------ Records provided

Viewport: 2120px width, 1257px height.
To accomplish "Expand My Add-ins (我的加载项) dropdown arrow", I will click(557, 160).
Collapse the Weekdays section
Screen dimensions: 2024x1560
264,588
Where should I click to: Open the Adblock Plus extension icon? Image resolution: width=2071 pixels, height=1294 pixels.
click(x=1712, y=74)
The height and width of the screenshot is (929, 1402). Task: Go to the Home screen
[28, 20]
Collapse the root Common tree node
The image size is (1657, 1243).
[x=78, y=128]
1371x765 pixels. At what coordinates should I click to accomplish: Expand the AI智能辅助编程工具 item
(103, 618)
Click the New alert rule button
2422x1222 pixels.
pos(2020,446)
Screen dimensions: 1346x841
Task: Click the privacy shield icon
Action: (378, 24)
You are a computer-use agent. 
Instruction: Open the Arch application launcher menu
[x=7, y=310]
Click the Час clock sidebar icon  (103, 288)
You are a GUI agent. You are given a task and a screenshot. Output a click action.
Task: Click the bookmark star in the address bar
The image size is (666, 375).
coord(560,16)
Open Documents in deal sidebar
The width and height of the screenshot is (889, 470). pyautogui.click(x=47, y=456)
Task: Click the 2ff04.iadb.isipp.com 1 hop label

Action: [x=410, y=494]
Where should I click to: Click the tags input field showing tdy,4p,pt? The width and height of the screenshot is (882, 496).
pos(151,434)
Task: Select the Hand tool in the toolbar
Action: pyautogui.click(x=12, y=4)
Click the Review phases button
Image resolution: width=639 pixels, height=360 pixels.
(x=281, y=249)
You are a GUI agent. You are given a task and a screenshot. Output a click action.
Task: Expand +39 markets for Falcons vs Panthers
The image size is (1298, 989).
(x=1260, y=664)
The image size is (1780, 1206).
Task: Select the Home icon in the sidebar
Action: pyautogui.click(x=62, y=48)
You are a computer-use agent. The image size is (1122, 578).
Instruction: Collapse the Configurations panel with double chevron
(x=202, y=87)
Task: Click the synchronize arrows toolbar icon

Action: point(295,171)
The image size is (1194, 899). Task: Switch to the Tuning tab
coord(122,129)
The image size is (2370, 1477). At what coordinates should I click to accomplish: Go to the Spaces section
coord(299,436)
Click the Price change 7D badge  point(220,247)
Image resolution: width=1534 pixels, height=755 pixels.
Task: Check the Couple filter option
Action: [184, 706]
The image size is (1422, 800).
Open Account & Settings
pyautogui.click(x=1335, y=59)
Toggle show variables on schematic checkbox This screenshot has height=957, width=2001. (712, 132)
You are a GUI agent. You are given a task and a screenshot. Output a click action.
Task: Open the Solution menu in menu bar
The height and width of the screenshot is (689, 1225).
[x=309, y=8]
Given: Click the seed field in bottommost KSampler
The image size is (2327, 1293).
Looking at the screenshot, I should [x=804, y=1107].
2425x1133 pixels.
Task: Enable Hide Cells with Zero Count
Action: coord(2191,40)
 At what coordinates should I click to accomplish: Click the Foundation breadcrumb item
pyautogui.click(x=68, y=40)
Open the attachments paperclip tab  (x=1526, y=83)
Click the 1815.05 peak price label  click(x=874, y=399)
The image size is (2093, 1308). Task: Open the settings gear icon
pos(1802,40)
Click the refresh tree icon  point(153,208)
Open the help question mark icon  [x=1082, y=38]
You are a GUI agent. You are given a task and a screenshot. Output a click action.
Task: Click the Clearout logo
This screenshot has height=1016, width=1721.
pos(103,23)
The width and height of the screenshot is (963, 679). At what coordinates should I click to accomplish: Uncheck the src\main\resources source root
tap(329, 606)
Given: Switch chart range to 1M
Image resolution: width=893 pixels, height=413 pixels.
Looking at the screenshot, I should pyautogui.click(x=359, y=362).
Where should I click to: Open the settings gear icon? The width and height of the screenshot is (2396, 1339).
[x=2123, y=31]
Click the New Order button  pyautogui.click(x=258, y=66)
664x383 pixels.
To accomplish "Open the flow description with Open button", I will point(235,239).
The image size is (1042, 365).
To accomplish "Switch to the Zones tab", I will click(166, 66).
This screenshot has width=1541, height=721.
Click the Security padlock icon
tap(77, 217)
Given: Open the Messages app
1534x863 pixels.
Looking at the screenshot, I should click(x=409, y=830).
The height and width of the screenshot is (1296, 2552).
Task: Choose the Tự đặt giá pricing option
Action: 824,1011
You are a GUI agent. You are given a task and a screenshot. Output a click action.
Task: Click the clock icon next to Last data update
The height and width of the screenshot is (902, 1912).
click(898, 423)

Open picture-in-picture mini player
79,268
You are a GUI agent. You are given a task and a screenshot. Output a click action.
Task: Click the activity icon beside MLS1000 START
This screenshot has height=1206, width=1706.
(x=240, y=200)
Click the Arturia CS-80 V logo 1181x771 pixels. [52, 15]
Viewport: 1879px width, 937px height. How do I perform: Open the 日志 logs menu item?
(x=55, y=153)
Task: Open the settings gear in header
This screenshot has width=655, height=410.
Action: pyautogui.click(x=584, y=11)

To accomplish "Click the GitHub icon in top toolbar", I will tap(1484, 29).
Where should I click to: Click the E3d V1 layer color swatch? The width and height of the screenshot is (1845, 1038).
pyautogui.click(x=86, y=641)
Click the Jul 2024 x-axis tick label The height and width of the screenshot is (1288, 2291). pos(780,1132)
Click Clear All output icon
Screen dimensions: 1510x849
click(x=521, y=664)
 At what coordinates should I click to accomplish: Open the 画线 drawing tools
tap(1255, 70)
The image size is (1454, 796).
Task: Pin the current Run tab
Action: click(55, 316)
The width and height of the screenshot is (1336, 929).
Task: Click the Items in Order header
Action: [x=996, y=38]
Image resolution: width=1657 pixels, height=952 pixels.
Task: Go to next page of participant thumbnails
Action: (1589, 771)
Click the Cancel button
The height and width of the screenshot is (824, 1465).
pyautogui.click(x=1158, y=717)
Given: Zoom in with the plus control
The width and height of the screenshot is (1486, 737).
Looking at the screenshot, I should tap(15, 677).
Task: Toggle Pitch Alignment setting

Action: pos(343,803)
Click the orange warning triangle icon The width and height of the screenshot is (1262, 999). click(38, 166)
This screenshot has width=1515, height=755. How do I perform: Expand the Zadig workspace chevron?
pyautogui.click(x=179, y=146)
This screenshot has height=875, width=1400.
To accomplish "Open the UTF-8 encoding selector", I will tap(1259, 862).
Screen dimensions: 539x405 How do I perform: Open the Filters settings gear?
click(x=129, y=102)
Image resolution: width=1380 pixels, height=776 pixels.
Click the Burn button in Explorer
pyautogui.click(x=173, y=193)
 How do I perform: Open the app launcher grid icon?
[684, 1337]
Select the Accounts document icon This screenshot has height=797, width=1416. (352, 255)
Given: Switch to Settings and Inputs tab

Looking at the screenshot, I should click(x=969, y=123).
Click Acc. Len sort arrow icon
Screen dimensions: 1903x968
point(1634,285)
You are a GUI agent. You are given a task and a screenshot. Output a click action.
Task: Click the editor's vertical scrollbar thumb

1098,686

------------

* Problem statement
This exercise calls for every record to be restated word for word.

* Task response
Viewport: 2120px width, 1257px height.
To accomplish "Expand My Add-ins (我的加载项) dropdown arrow", I will click(557, 160).
Collapse the Weekdays section
Screen dimensions: 2024x1560
264,588
Where should I click to: Open the Adblock Plus extension icon? Image resolution: width=2071 pixels, height=1294 pixels.
click(x=1712, y=74)
The height and width of the screenshot is (929, 1402). Task: Go to the Home screen
[28, 20]
Collapse the root Common tree node
The image size is (1657, 1243).
[x=78, y=128]
1371x765 pixels. At what coordinates should I click to accomplish: Expand the AI智能辅助编程工具 item
(103, 618)
Click the New alert rule button
2422x1222 pixels.
pos(2020,446)
Screen dimensions: 1346x841
Task: Click the privacy shield icon
Action: (378, 24)
You are a computer-use agent. 
Instruction: Open the Arch application launcher menu
[x=7, y=310]
Click the Час clock sidebar icon  (103, 288)
You are a GUI agent. You are given a task and a screenshot. Output a click action.
Task: Click the bookmark star in the address bar
The image size is (666, 375).
coord(560,16)
Open Documents in deal sidebar
The width and height of the screenshot is (889, 470). pyautogui.click(x=47, y=456)
Task: Click the 2ff04.iadb.isipp.com 1 hop label

Action: [x=410, y=494]
Where should I click to: Click the tags input field showing tdy,4p,pt? The width and height of the screenshot is (882, 496).
pos(151,434)
Task: Select the Hand tool in the toolbar
Action: pyautogui.click(x=12, y=4)
Click the Review phases button
Image resolution: width=639 pixels, height=360 pixels.
(x=281, y=249)
You are a GUI agent. You are given a task and a screenshot. Output a click action.
Task: Expand +39 markets for Falcons vs Panthers
The image size is (1298, 989).
(x=1260, y=664)
The image size is (1780, 1206).
Task: Select the Home icon in the sidebar
Action: pyautogui.click(x=62, y=48)
You are a computer-use agent. The image size is (1122, 578).
Instruction: Collapse the Configurations panel with double chevron
(x=202, y=87)
Task: Click the synchronize arrows toolbar icon

Action: point(295,171)
The image size is (1194, 899). Task: Switch to the Tuning tab
coord(122,129)
The image size is (2370, 1477). At what coordinates should I click to accomplish: Go to the Spaces section
coord(299,436)
Click the Price change 7D badge  point(220,247)
Image resolution: width=1534 pixels, height=755 pixels.
Task: Check the Couple filter option
Action: [184, 706]
The image size is (1422, 800).
Open Account & Settings
pyautogui.click(x=1335, y=59)
Toggle show variables on schematic checkbox This screenshot has height=957, width=2001. (712, 132)
You are a GUI agent. You are given a task and a screenshot. Output a click action.
Task: Open the Solution menu in menu bar
The height and width of the screenshot is (689, 1225).
[x=309, y=8]
Given: Click the seed field in bottommost KSampler
The image size is (2327, 1293).
Looking at the screenshot, I should [x=804, y=1107].
2425x1133 pixels.
Task: Enable Hide Cells with Zero Count
Action: coord(2191,40)
 At what coordinates should I click to accomplish: Click the Foundation breadcrumb item
pyautogui.click(x=68, y=40)
Open the attachments paperclip tab  (x=1526, y=83)
Click the 1815.05 peak price label  click(x=874, y=399)
The image size is (2093, 1308). Task: Open the settings gear icon
pos(1802,40)
Click the refresh tree icon  point(153,208)
Open the help question mark icon  [x=1082, y=38]
You are a GUI agent. You are given a task and a screenshot. Output a click action.
Task: Click the Clearout logo
This screenshot has height=1016, width=1721.
pos(103,23)
The width and height of the screenshot is (963, 679). At what coordinates should I click to accomplish: Uncheck the src\main\resources source root
tap(329, 606)
Given: Switch chart range to 1M
Image resolution: width=893 pixels, height=413 pixels.
Looking at the screenshot, I should pyautogui.click(x=359, y=362).
Where should I click to: Open the settings gear icon? The width and height of the screenshot is (2396, 1339).
[x=2123, y=31]
Click the New Order button  pyautogui.click(x=258, y=66)
664x383 pixels.
To accomplish "Open the flow description with Open button", I will point(235,239).
The image size is (1042, 365).
To accomplish "Switch to the Zones tab", I will click(166, 66).
This screenshot has width=1541, height=721.
Click the Security padlock icon
tap(77, 217)
Given: Open the Messages app
1534x863 pixels.
Looking at the screenshot, I should click(x=409, y=830).
The height and width of the screenshot is (1296, 2552).
Task: Choose the Tự đặt giá pricing option
Action: 824,1011
You are a GUI agent. You are given a task and a screenshot. Output a click action.
Task: Click the clock icon next to Last data update
The height and width of the screenshot is (902, 1912).
click(898, 423)

Open picture-in-picture mini player
79,268
You are a GUI agent. You are given a task and a screenshot. Output a click action.
Task: Click the activity icon beside MLS1000 START
This screenshot has height=1206, width=1706.
(x=240, y=200)
Click the Arturia CS-80 V logo 1181x771 pixels. [52, 15]
Viewport: 1879px width, 937px height. How do I perform: Open the 日志 logs menu item?
(x=55, y=153)
Task: Open the settings gear in header
This screenshot has width=655, height=410.
Action: pyautogui.click(x=584, y=11)

To accomplish "Click the GitHub icon in top toolbar", I will tap(1484, 29).
Where should I click to: Click the E3d V1 layer color swatch? The width and height of the screenshot is (1845, 1038).
pyautogui.click(x=86, y=641)
Click the Jul 2024 x-axis tick label The height and width of the screenshot is (1288, 2291). pos(780,1132)
Click Clear All output icon
Screen dimensions: 1510x849
click(x=521, y=664)
 At what coordinates should I click to accomplish: Open the 画线 drawing tools
tap(1255, 70)
The image size is (1454, 796).
Task: Pin the current Run tab
Action: click(55, 316)
The width and height of the screenshot is (1336, 929).
Task: Click the Items in Order header
Action: [x=996, y=38]
Image resolution: width=1657 pixels, height=952 pixels.
Task: Go to next page of participant thumbnails
Action: (1589, 771)
Click the Cancel button
The height and width of the screenshot is (824, 1465).
pyautogui.click(x=1158, y=717)
Given: Zoom in with the plus control
The width and height of the screenshot is (1486, 737).
Looking at the screenshot, I should tap(15, 677).
Task: Toggle Pitch Alignment setting

Action: pos(343,803)
Click the orange warning triangle icon The width and height of the screenshot is (1262, 999). click(38, 166)
This screenshot has width=1515, height=755. How do I perform: Expand the Zadig workspace chevron?
pyautogui.click(x=179, y=146)
This screenshot has height=875, width=1400.
To accomplish "Open the UTF-8 encoding selector", I will tap(1259, 862).
Screen dimensions: 539x405 How do I perform: Open the Filters settings gear?
click(x=129, y=102)
Image resolution: width=1380 pixels, height=776 pixels.
Click the Burn button in Explorer
pyautogui.click(x=173, y=193)
 How do I perform: Open the app launcher grid icon?
[684, 1337]
Select the Accounts document icon This screenshot has height=797, width=1416. (352, 255)
Given: Switch to Settings and Inputs tab

Looking at the screenshot, I should click(x=969, y=123).
Click Acc. Len sort arrow icon
Screen dimensions: 1903x968
point(1634,285)
You are a GUI agent. You are given a task and a screenshot. Output a click action.
Task: Click the editor's vertical scrollbar thumb

1098,686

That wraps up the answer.